Em paralelo às ações práticas de conservação, a plenária que antecedeu o último dia da COP15 foi palco de intensas deliberações. Mais de cem itens da agenda foram avaliados, com consenso alcançado em praticamente todas as propostas ao longo do encontro. Essas demandas, que refletem os esforços internacionais para a proteção de espécies migratórias, foram encaminhadas para a plenária final para adoção oficial pela convenção, conforme adiantou João Paulo Capobianco, presidente da COP15.

Inclusão de Espécies e o Papel do Brasil

Entre as significativas medidas apoiadas e lideradas pelo Brasil, destacam-se a aprovação do Plano de Ação para a Conservação dos Grandes Bagres Migratórios Amazônicos e a promoção de esforços internacionais concentrados para a salvaguarda do tubarão-mangona e do tubarão-peregrino. Após a plenária final, diversas outras espécies foram incluídas nas listas de proteção da CMS. O Anexo I, dedicado a espécies ameaçadas de extinção, passará a incluir o maçarico-de-bico-torto e o maçarico-de-bico-virado. Já o Anexo II, que abrange espécies que demandam cooperação internacional para conservação, adicionará o peixe pintado, o tubarão cação-cola-fina e o caboclinho-do-pantanal. A ariranha e os petréis, ou grazinas, serão agraciados com a proteção em ambas as listas. Importante notar que, devido à falta de consenso, a proposta de inclusão do tubarão cação-anjo-espinhoso no Anexo II foi retirada pelo Brasil para permitir a continuidade das avaliações.

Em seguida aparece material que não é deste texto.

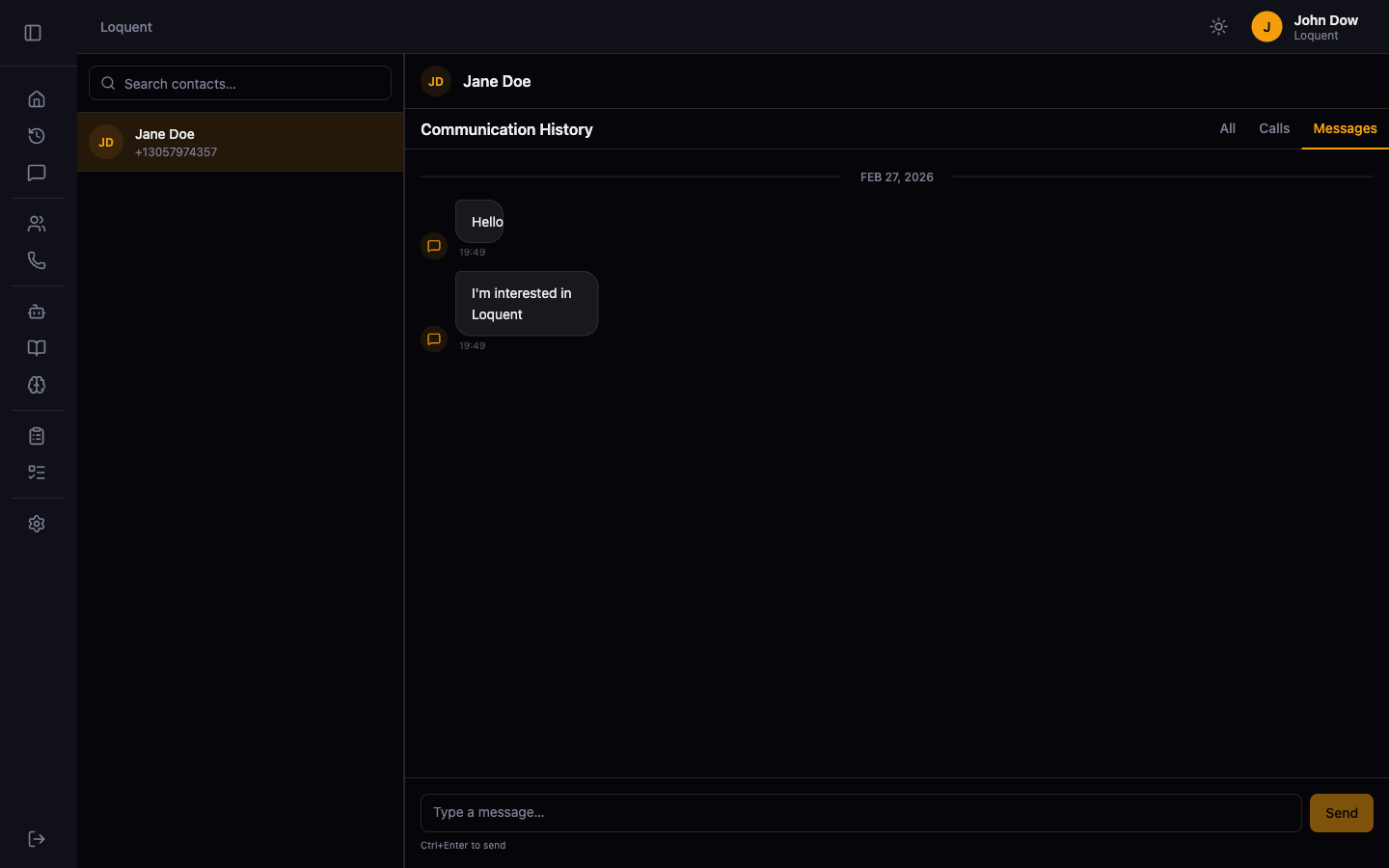The height and width of the screenshot is (868, 1389).
Task: Open the call History icon
Action: tap(37, 136)
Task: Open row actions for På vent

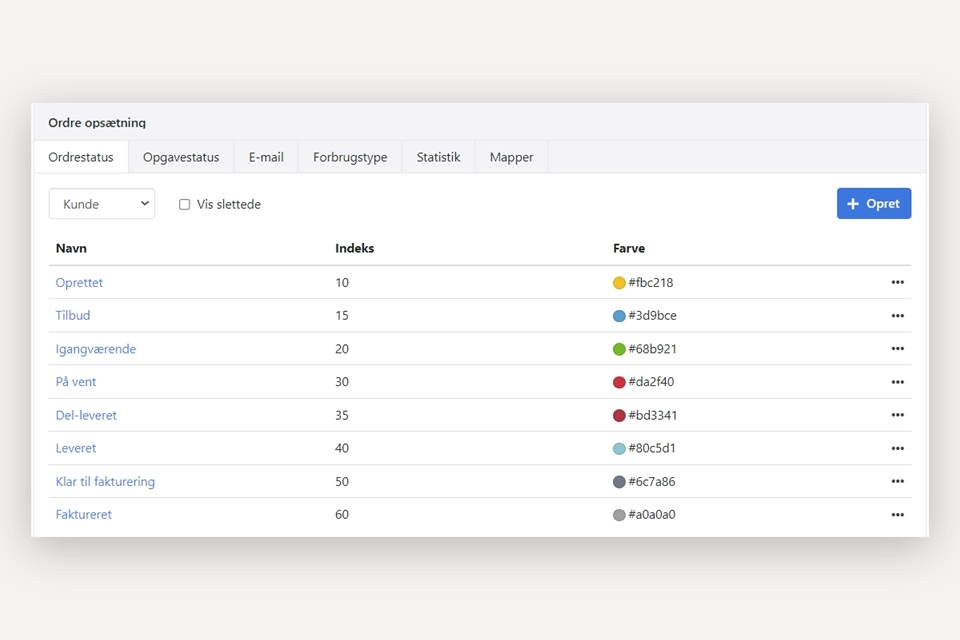Action: point(897,382)
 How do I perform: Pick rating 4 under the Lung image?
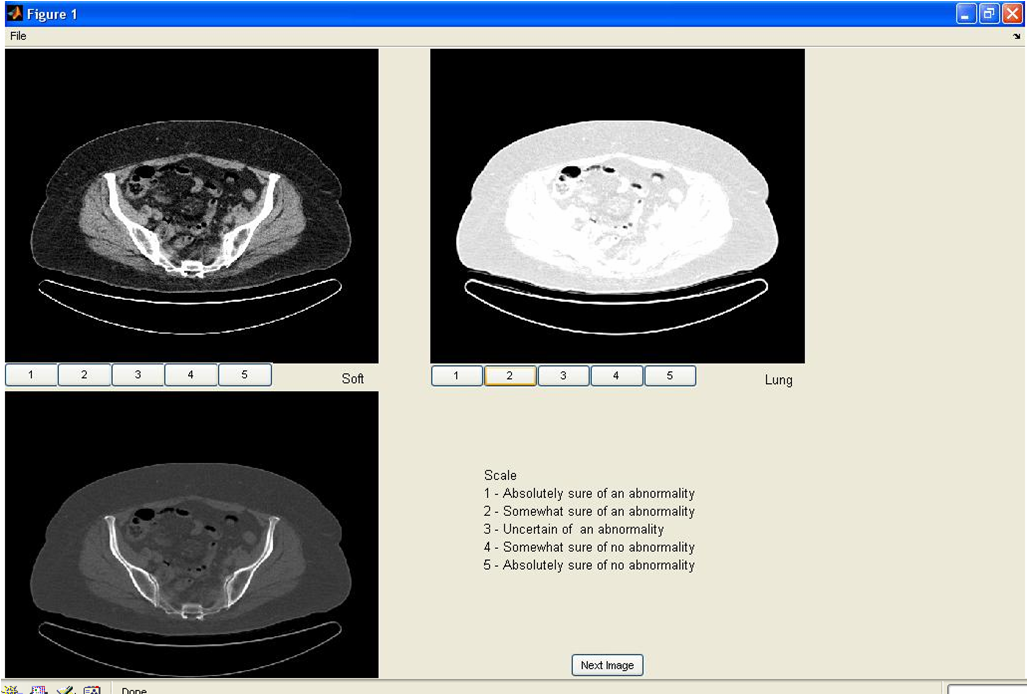(616, 376)
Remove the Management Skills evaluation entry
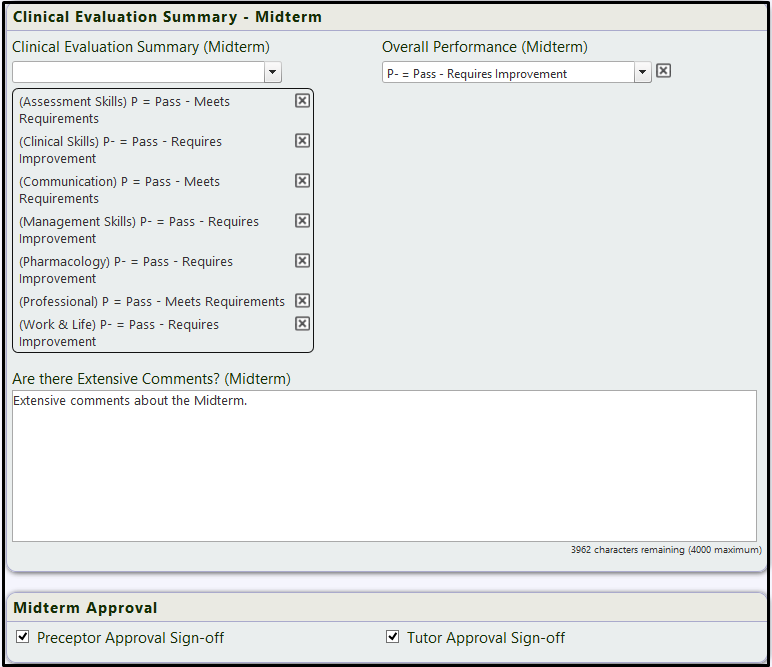 pos(302,221)
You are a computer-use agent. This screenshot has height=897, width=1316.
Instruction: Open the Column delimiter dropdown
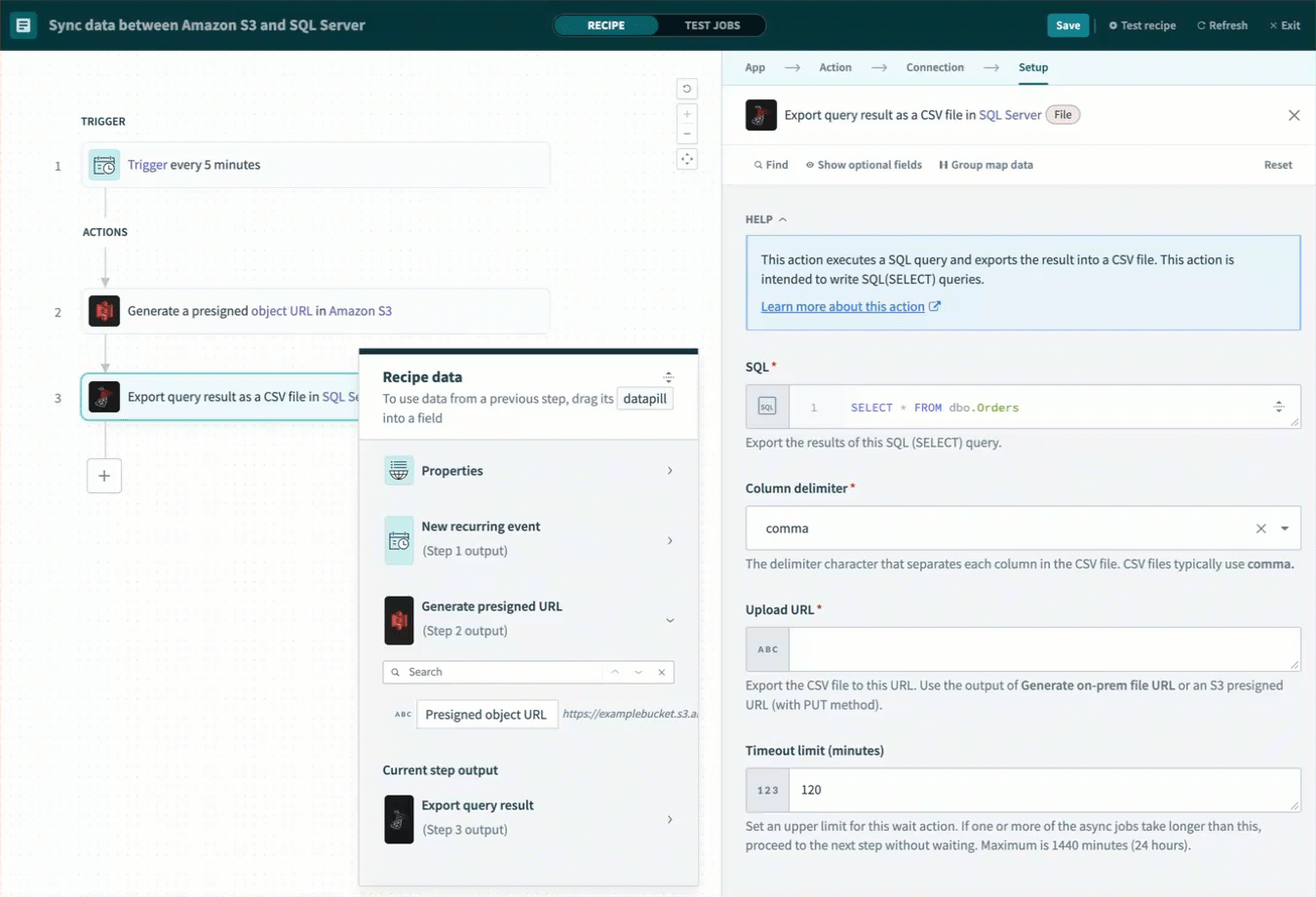pyautogui.click(x=1284, y=528)
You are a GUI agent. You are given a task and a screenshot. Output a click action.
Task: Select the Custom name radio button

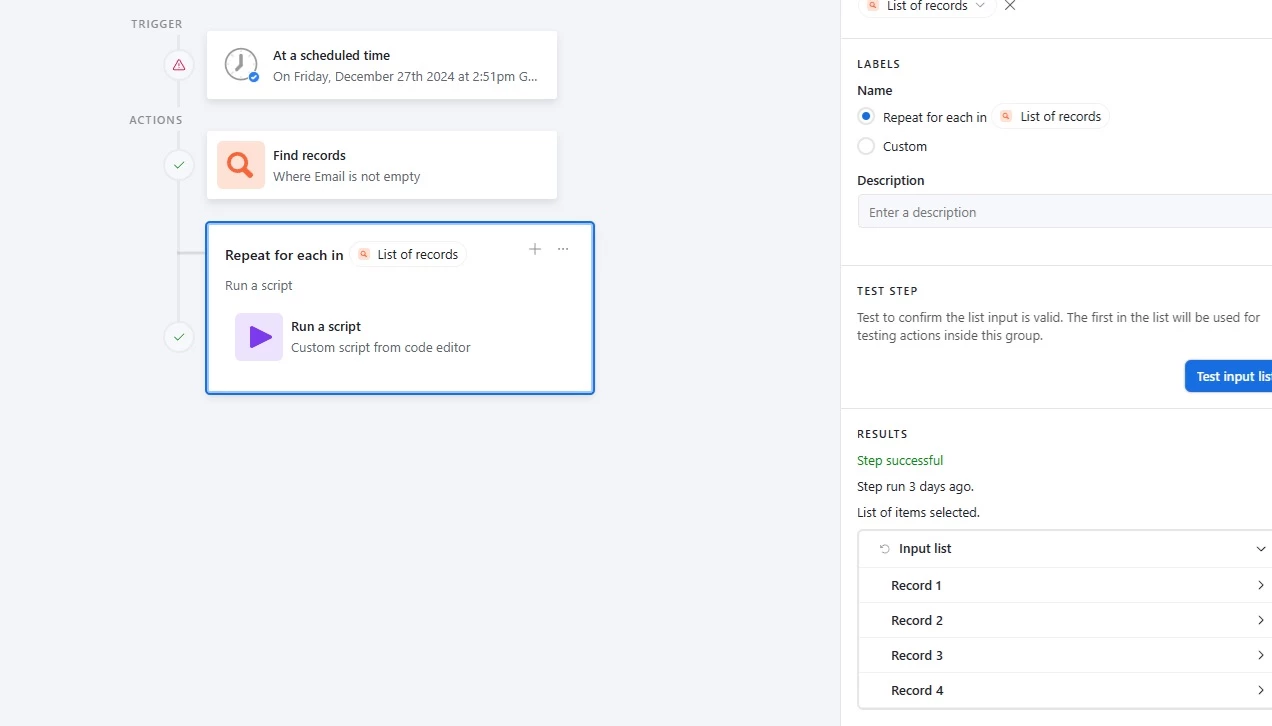866,146
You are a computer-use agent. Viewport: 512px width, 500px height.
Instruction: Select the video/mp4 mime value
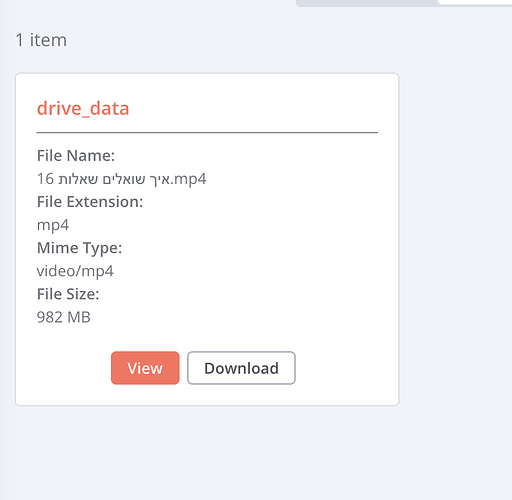[x=75, y=271]
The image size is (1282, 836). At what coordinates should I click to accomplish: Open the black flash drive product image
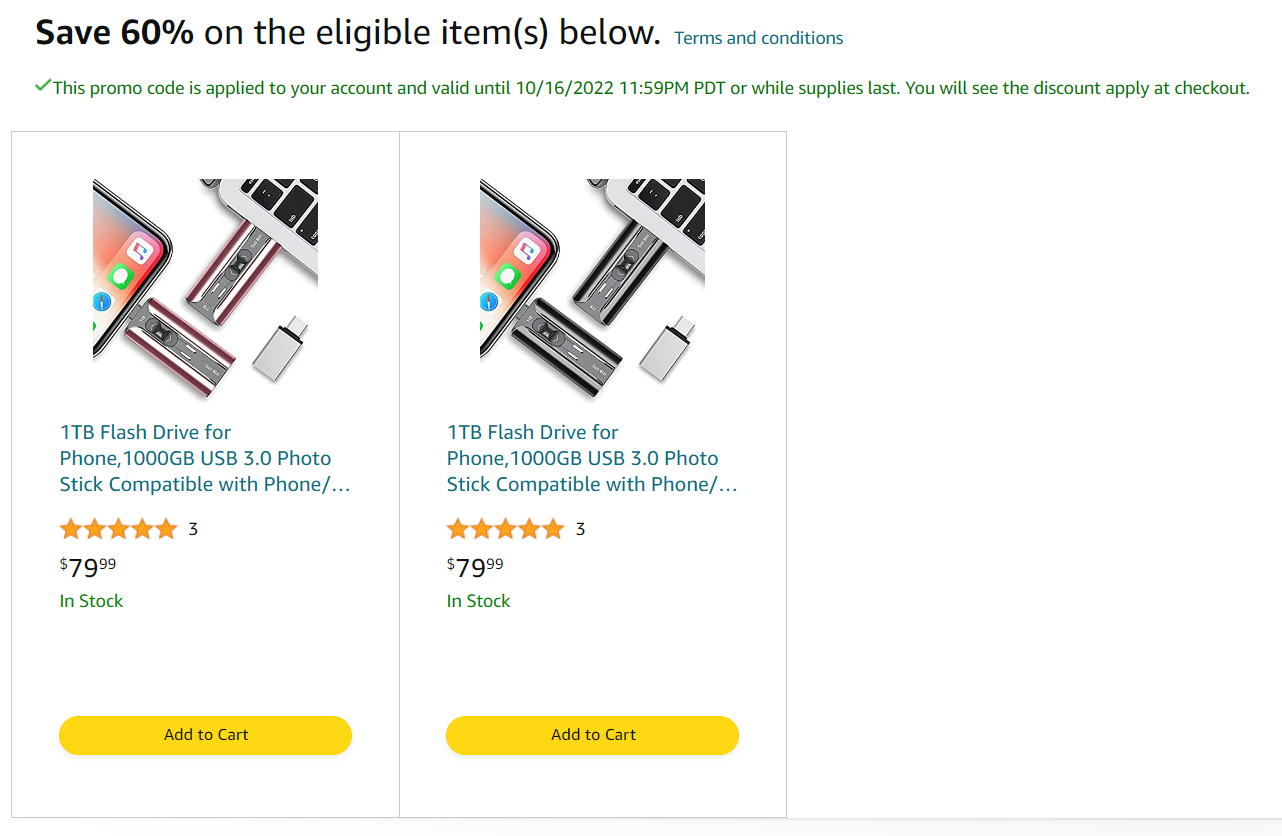[x=592, y=291]
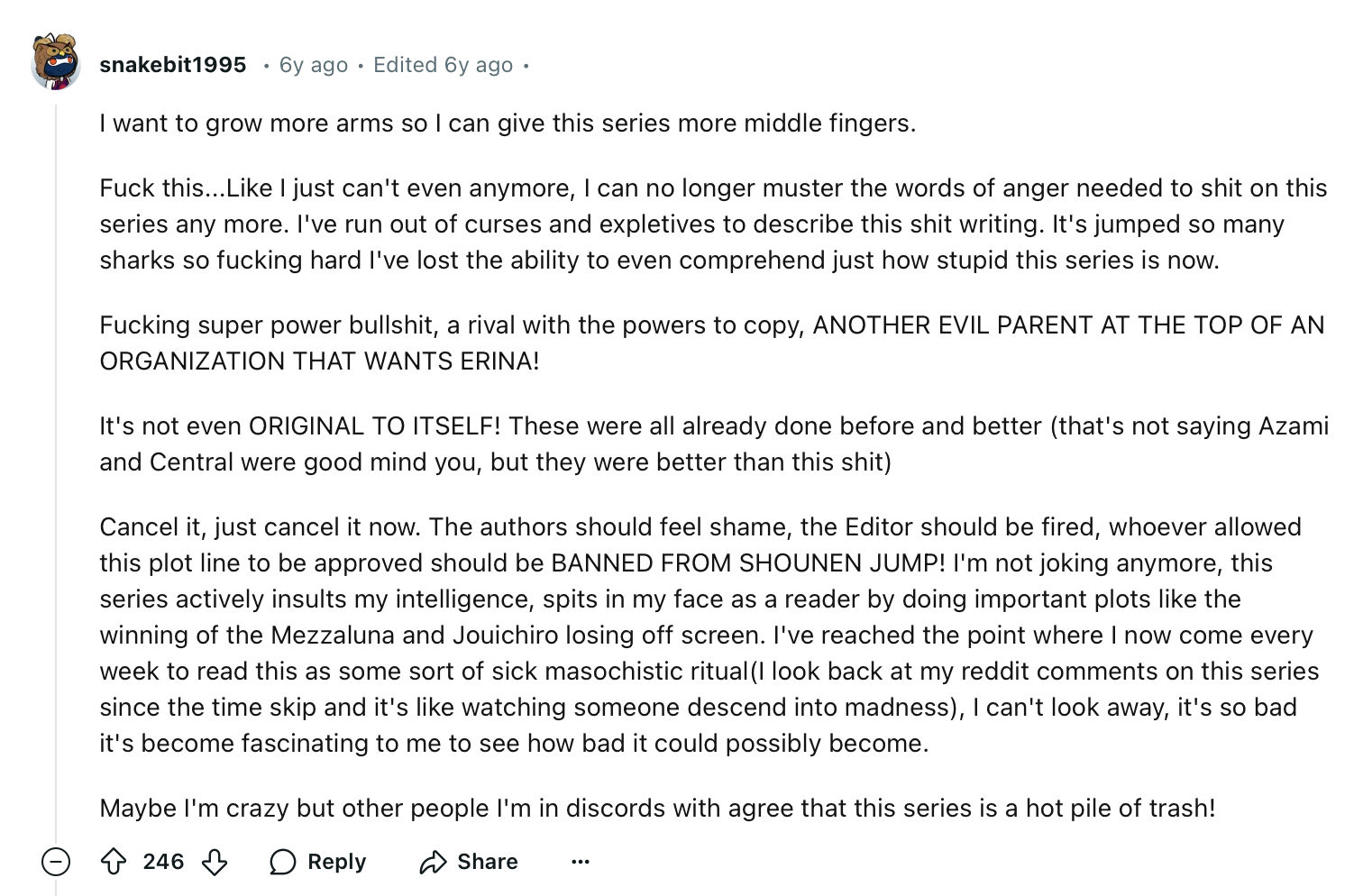
Task: Click the "grow more arms" opening sentence
Action: click(x=508, y=123)
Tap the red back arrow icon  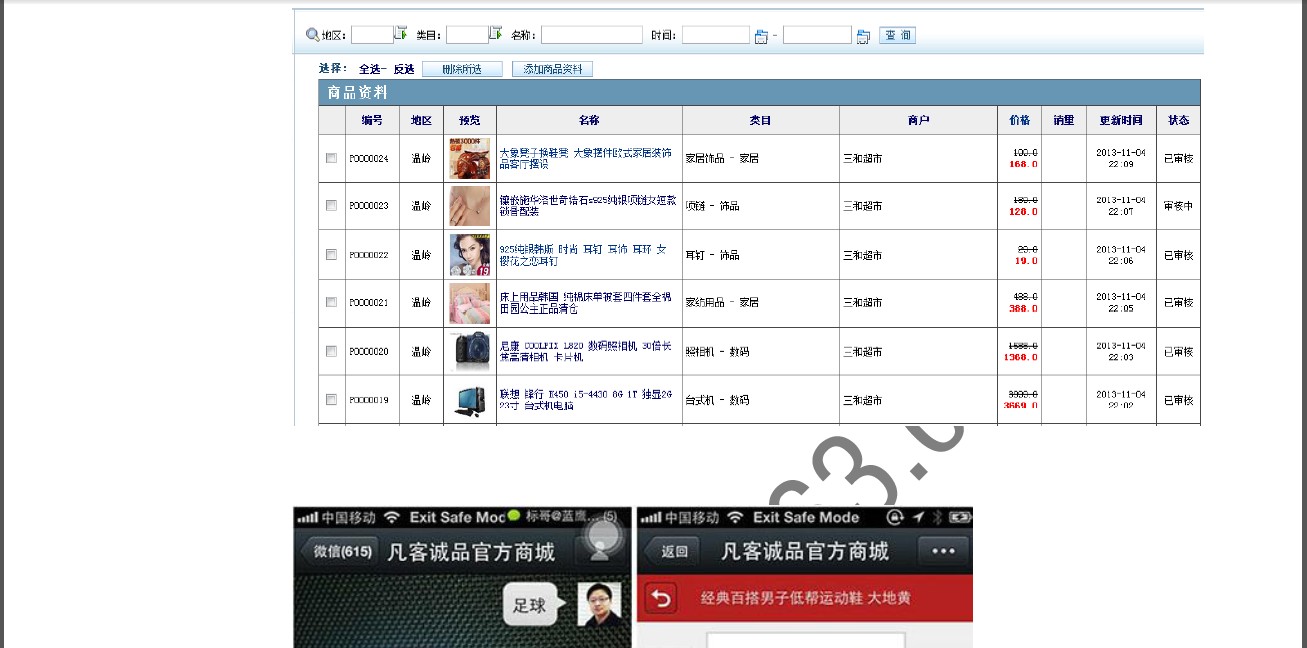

A COP15 no Brasil demonstrou a dualidade essencial da conservação: a necessidade de ação imediata e tangível no nível local, como o plantio de um bosque que beneficia diretamente a fauna e a flora, e a importância de decisões políticas e acordos internacionais que moldam o futuro de inúmeras espécies migratórias. Ao conectar esses dois pilares, a conferência reforça a mensagem de que a proteção da natureza é uma responsabilidade compartilhada que exige tanto o plantio de uma semente quanto a assinatura de um tratado.